Il suo corpo è stato trovato in una scatola di metallo abbandonata sul ciglio della strada: è così che è stata scoperta la morte di Edwin Chiloba, un giovane stilista molto seguito sui social e noto per la sua lotta a favore dei diritti Lgbtq+.  

La polizia ora indaga e ha arrestato, finora, quattro persone, tra cui un caro amico della vittima, il principale sospettato. Nonostante le forze di sicurezza abbiano dichiarato che potrebbe trattarsi di un delitto di gelosia, i membri della comunità lgbtq+ kenyana sono insorti, accusando il governo di non proteggerli.  

Quello di Edwin non è infatti un caso isolato: in Kenya già nel 2021 si erano verificati due omicidi del genere, il primo ai danni di una donna transgender, Erica Chandra, il secondo contro un altro attivista, John Mosoti.

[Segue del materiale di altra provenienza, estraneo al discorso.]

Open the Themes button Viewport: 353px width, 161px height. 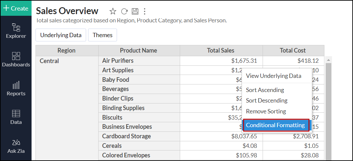[103, 35]
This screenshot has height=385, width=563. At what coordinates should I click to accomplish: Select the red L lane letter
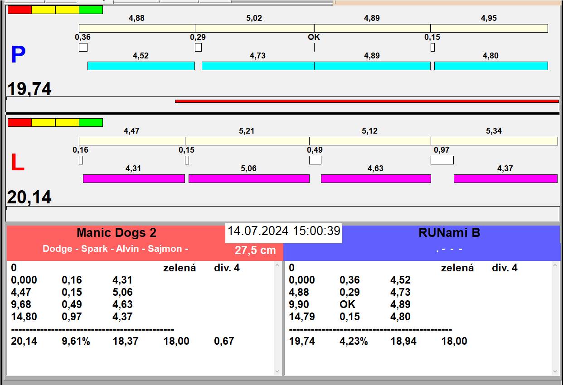pos(17,163)
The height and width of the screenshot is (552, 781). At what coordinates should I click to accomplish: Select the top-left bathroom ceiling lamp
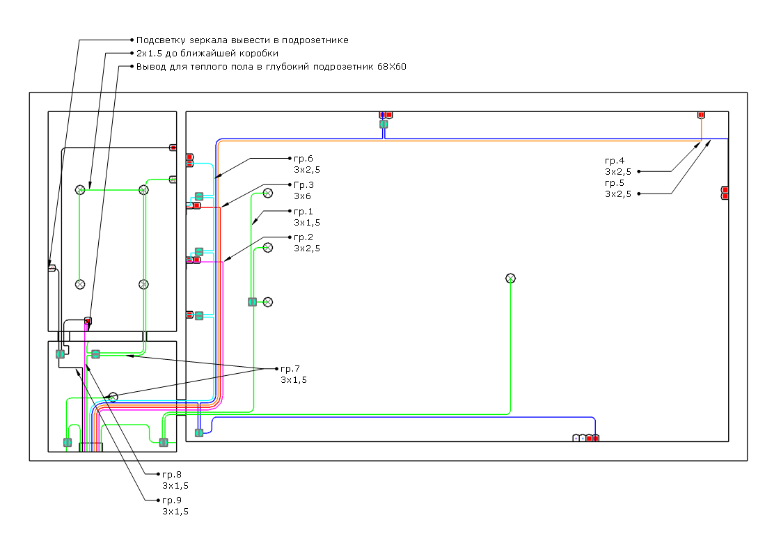point(79,190)
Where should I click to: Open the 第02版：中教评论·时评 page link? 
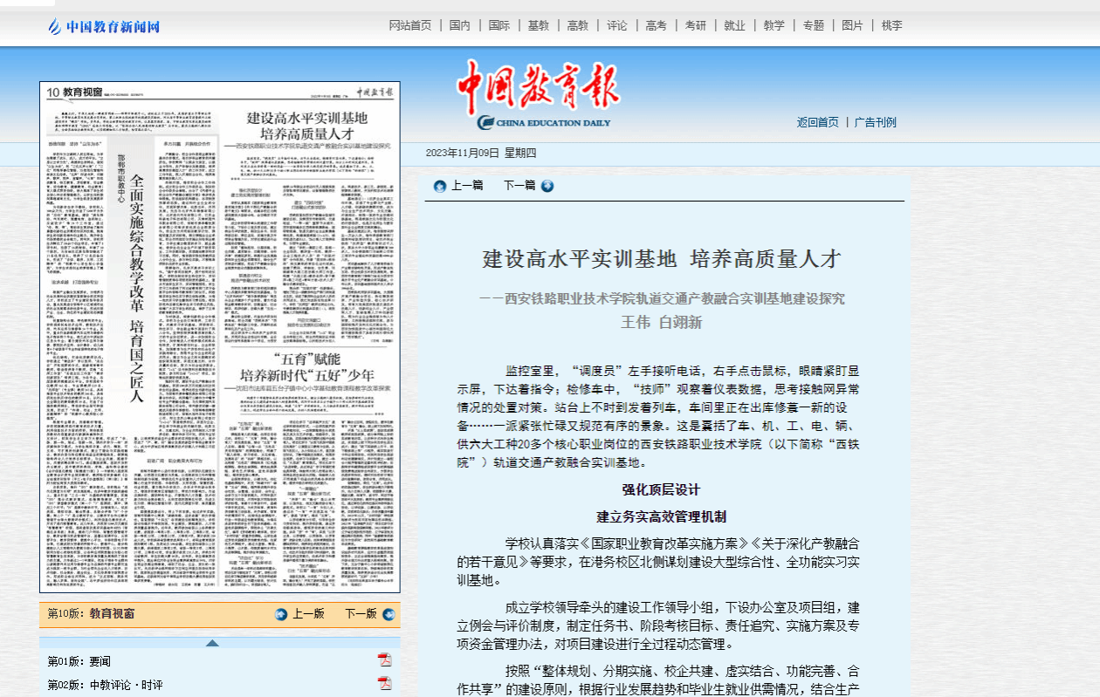pyautogui.click(x=105, y=685)
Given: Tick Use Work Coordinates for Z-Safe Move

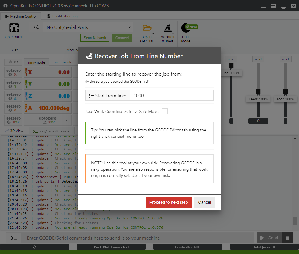Looking at the screenshot, I should click(x=165, y=111).
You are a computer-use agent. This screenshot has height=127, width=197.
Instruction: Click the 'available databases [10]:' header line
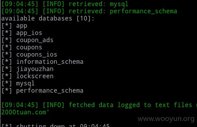coord(48,18)
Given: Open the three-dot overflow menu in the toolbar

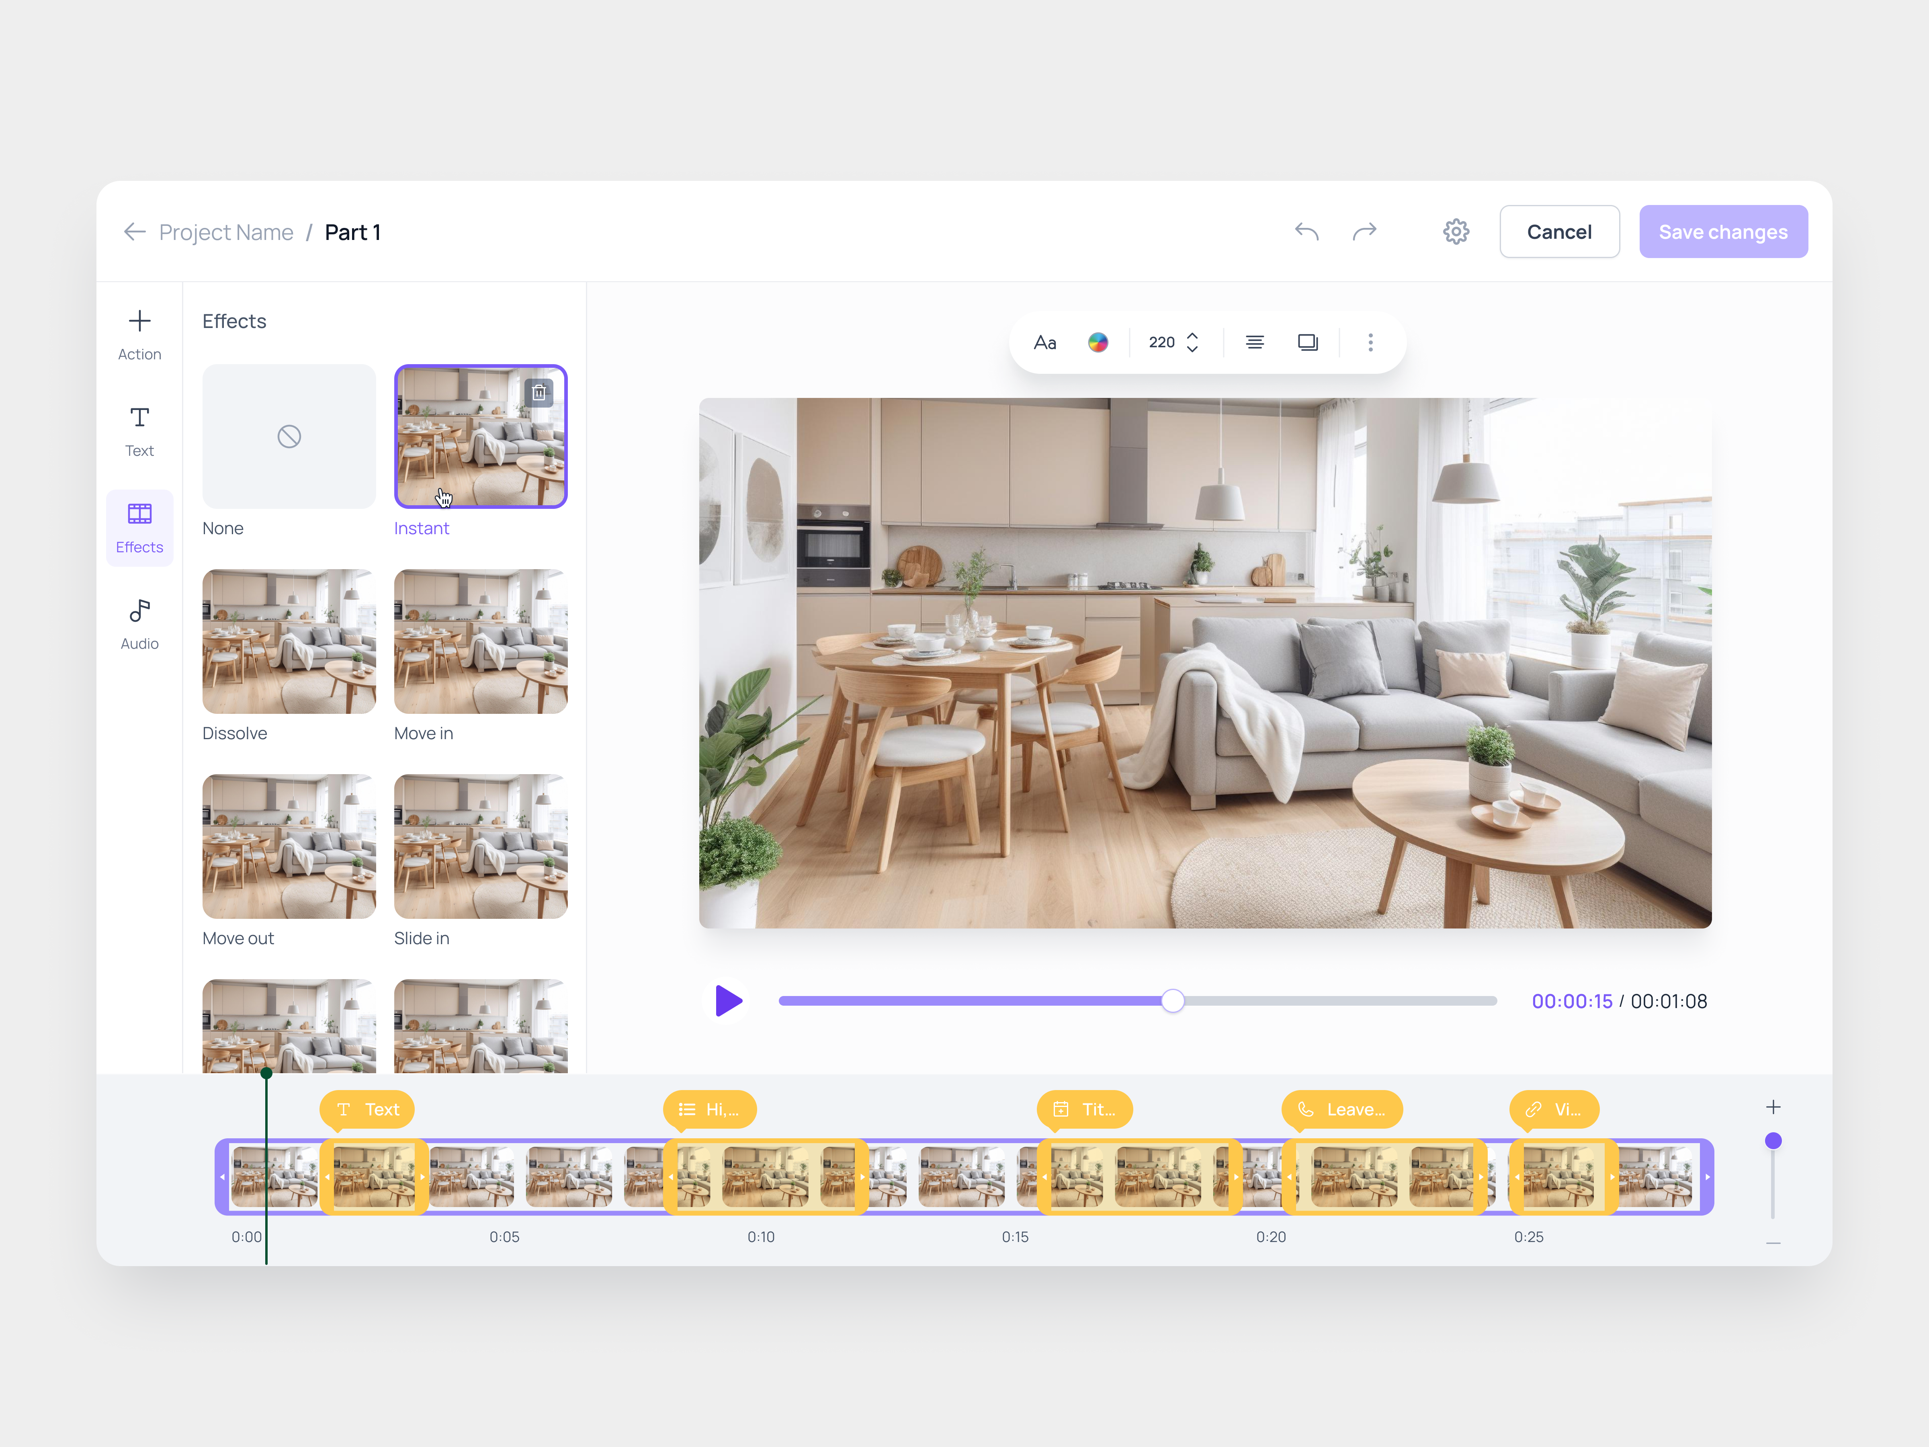Looking at the screenshot, I should click(1371, 342).
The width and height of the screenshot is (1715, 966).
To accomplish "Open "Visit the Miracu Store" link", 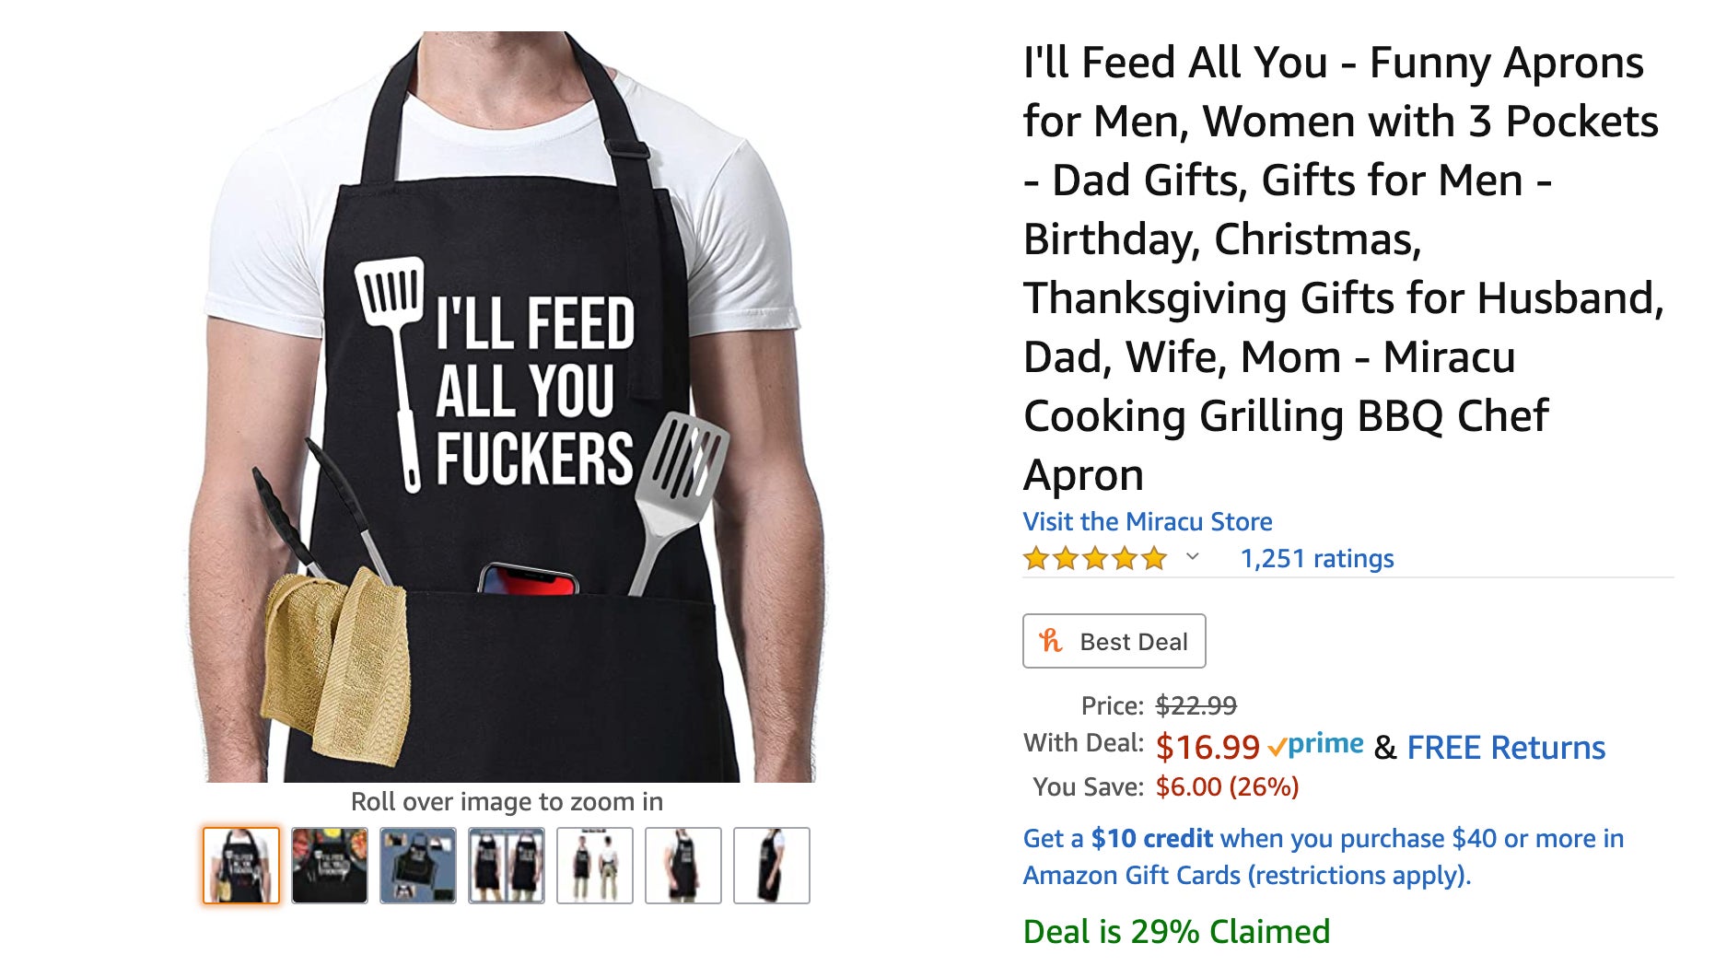I will click(1147, 521).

Un anno fa, ancora, erano scoppiate le proteste per l’uccisione di Sheila Lumumba, donna lesbica di 25 anni, per la quale era diventato virale l’hashtag #juticeforSheila.  

Tra le principali accuse degli attivisti contro il governo, c’è il fatto che In Kenya non esistono leggi che proteggano le persone Lgbtq+ dalle violenze causate dalla discriminazione. Non solo: esistono invece leggi che ancora definiscono illegale ogni tipo rapporto omosessuale, per il quale si può ancora venire condannati fino a 14 anni di carcere.

Sembra anacronistico, per un paese dove l’attivismo su questo fronte è sempre più fervido e vivace. Proprio a questo proposito, lo scorso ottobre è stata ospitata al Festival dell’Internazionale, a Ferrara, la fondatrice del podcast kenyano “AfroQueer” Sally Thiam, che vive tra Los Angeles e Nairobi. Thiam ha raccontato proprio della difficoltà, in Kenya, di coordinare il rispetto della legalità con il suo lavoro, che interessa e coinvolge un numero sempre maggiore di giovani. Nonostante la società dimostri una maggiore apertura, la legge che condanna l’omosessualità rimane immutata. 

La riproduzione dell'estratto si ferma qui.